[Data extracted from a collection]
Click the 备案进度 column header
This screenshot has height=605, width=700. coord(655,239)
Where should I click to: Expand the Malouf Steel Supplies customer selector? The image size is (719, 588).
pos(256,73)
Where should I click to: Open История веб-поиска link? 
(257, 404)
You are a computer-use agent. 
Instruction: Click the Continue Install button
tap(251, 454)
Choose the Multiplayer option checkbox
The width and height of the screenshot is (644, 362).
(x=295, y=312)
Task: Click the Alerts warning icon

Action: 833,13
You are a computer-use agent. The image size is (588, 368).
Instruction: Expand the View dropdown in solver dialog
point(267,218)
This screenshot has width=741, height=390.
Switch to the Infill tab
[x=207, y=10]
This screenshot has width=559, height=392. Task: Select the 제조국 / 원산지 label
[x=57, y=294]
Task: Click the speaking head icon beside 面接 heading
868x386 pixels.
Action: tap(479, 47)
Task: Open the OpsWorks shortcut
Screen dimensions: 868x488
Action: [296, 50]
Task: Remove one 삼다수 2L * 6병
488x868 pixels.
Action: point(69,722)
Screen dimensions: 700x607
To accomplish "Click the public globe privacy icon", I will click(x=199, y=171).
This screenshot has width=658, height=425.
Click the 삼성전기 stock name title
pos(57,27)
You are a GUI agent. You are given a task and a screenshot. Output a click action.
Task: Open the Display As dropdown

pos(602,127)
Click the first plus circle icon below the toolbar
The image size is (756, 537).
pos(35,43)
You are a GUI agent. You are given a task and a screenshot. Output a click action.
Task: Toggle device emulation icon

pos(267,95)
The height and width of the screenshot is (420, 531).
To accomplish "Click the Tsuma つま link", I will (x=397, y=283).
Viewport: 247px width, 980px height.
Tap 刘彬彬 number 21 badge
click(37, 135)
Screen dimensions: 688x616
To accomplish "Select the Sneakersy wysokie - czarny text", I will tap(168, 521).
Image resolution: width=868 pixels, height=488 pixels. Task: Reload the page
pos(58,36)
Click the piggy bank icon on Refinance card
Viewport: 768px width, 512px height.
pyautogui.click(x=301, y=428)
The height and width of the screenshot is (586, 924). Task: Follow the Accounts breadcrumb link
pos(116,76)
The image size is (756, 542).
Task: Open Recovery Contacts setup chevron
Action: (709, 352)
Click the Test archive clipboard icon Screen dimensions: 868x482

TASK GOAL
Every entry is to be repeated exactly as it stands.

COMPLETED TASK
Click the 备案进度 column header
This screenshot has height=605, width=700. coord(655,239)
Where should I click to: Expand the Malouf Steel Supplies customer selector? The image size is (719, 588).
pos(256,73)
Where should I click to: Open История веб-поиска link? 
(257, 404)
You are a computer-use agent. 
Instruction: Click the Continue Install button
tap(251, 454)
Choose the Multiplayer option checkbox
The width and height of the screenshot is (644, 362).
(x=295, y=312)
Task: Click the Alerts warning icon

Action: 833,13
You are a computer-use agent. The image size is (588, 368).
Instruction: Expand the View dropdown in solver dialog
point(267,218)
This screenshot has width=741, height=390.
Switch to the Infill tab
[x=207, y=10]
This screenshot has width=559, height=392. Task: Select the 제조국 / 원산지 label
[x=57, y=294]
Task: Click the speaking head icon beside 面接 heading
868x386 pixels.
Action: tap(479, 47)
Task: Open the OpsWorks shortcut
Screen dimensions: 868x488
Action: [296, 50]
Task: Remove one 삼다수 2L * 6병
488x868 pixels.
Action: point(69,722)
Screen dimensions: 700x607
To accomplish "Click the public globe privacy icon", I will click(x=199, y=171).
This screenshot has width=658, height=425.
Click the 삼성전기 stock name title
pos(57,27)
You are a GUI agent. You are given a task and a screenshot. Output a click action.
Task: Open the Display As dropdown

pos(602,127)
Click the first plus circle icon below the toolbar
The image size is (756, 537).
pos(35,43)
You are a GUI agent. You are given a task and a screenshot. Output a click action.
Task: Toggle device emulation icon

pos(267,95)
The height and width of the screenshot is (420, 531).
To accomplish "Click the Tsuma つま link", I will (x=397, y=283).
Viewport: 247px width, 980px height.
Tap 刘彬彬 number 21 badge
click(37, 135)
Screen dimensions: 688x616
To accomplish "Select the Sneakersy wysokie - czarny text", I will tap(168, 521).
Image resolution: width=868 pixels, height=488 pixels. Task: Reload the page
pos(58,36)
Click the piggy bank icon on Refinance card
Viewport: 768px width, 512px height.
pyautogui.click(x=301, y=428)
The height and width of the screenshot is (586, 924). Task: Follow the Accounts breadcrumb link
pos(116,76)
The image size is (756, 542).
Task: Open Recovery Contacts setup chevron
Action: (709, 352)
Click the Test archive clipboard icon Screen dimensions: 868x482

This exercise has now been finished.